Records to process:
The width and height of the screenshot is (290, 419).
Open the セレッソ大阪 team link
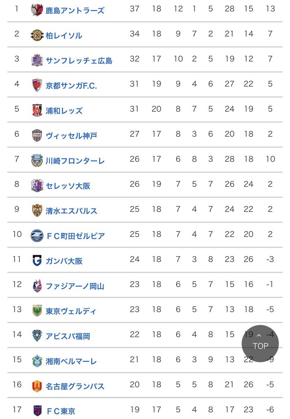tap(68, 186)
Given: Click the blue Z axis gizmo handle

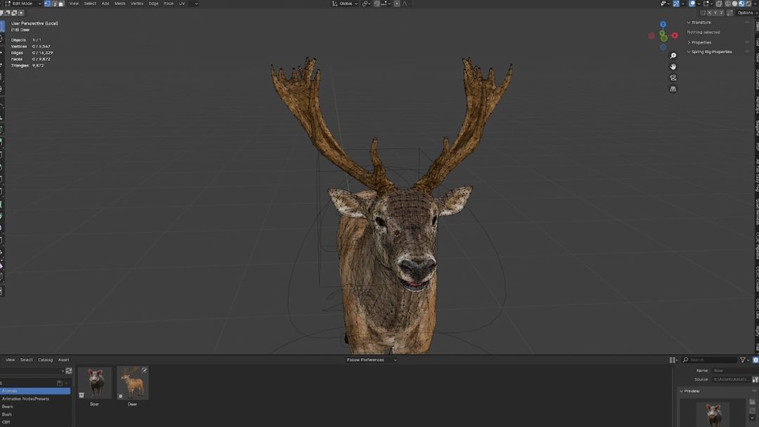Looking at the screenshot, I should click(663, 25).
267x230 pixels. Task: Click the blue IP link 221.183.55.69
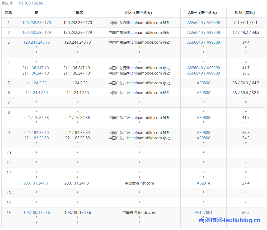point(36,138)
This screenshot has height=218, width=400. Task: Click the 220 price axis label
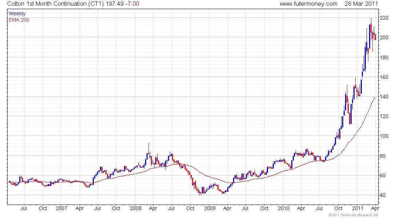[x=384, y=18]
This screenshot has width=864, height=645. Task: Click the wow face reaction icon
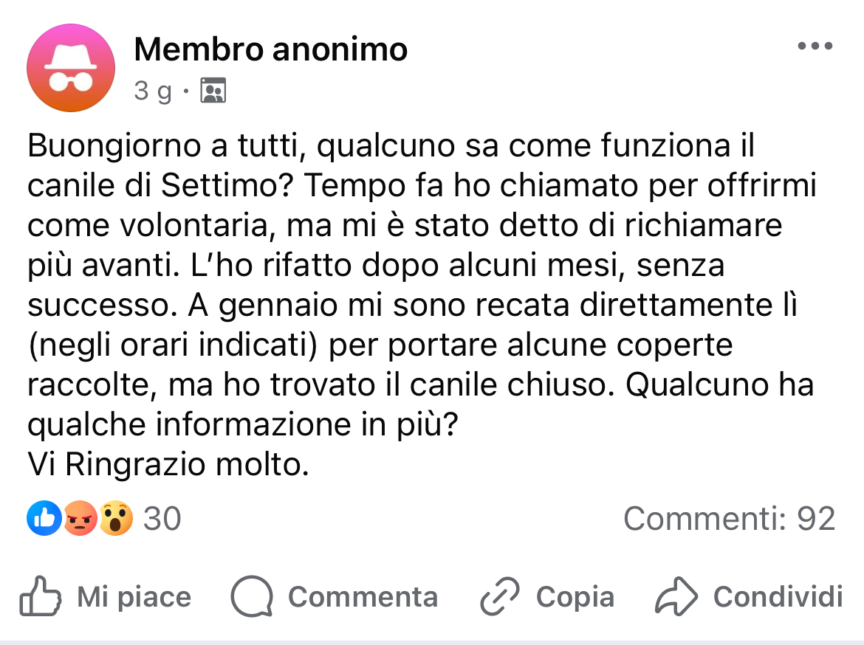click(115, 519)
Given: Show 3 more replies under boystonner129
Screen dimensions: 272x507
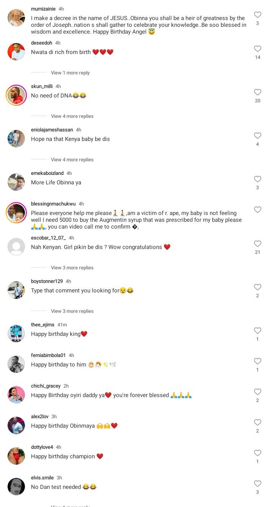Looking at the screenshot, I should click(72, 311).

Assigned task: Copy each line of the listing exactly, skipping any picture.

Answer to the problem:
The width and height of the screenshot is (290, 419).
Open the セレッソ大阪 team link
tap(68, 186)
Given: Click the blue Z axis gizmo handle

Looking at the screenshot, I should click(663, 25).
267x230 pixels. Task: Click the blue IP link 221.183.55.69
point(36,138)
This screenshot has height=218, width=400. Task: Click the 220 price axis label
[x=384, y=18]
This screenshot has width=864, height=645. Task: Click the wow face reaction icon
click(115, 519)
Given: Show 3 more replies under boystonner129
Screen dimensions: 272x507
Looking at the screenshot, I should click(72, 311).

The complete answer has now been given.